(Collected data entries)
■ ■ ■
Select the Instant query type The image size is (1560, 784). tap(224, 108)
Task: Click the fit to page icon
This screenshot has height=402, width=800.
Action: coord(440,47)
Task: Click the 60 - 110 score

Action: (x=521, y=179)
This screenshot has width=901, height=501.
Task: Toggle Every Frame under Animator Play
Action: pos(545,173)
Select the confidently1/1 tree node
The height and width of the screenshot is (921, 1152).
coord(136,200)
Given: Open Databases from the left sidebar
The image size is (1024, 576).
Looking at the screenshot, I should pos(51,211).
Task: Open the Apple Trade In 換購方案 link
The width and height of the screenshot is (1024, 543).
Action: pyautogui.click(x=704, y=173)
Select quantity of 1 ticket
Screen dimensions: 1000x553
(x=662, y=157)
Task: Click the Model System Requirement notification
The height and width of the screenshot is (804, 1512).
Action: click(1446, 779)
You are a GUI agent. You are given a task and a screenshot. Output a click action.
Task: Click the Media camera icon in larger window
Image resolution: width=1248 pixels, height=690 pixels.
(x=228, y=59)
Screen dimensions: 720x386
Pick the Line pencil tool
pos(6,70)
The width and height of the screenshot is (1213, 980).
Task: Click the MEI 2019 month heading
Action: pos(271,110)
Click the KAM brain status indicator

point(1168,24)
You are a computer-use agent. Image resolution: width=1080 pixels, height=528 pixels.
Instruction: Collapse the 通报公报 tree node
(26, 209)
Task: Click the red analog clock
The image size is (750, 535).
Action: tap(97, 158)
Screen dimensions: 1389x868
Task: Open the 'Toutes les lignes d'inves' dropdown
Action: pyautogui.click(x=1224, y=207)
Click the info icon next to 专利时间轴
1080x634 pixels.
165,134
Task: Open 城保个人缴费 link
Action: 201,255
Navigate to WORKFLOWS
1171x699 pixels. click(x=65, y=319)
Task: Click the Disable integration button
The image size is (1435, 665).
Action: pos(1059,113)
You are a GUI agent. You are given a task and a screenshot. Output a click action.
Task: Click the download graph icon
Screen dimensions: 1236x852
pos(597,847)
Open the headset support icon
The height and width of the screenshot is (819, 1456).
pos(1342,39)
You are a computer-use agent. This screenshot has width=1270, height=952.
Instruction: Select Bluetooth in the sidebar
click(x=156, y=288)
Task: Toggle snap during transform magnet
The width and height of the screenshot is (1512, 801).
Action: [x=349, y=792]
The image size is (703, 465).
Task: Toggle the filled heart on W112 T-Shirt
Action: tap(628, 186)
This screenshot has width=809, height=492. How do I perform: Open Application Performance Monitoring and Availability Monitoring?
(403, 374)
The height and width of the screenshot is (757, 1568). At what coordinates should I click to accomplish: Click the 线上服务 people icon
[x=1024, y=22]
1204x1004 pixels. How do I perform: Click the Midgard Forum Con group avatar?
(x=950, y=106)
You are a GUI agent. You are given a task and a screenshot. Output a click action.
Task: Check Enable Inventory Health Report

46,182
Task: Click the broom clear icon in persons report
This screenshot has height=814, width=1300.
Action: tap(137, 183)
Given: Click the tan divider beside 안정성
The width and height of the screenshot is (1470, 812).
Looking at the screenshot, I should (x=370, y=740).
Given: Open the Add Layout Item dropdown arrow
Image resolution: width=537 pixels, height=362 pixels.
■ ■ ■
§ **Exercise goal**
Every line of the data above that includes "computer" should be listed.

§ **Result**
You are a computer-use agent. Image resolution: width=1080 pixels, height=528 pixels.
You are a computer-use agent. This screenshot has width=1270, height=952.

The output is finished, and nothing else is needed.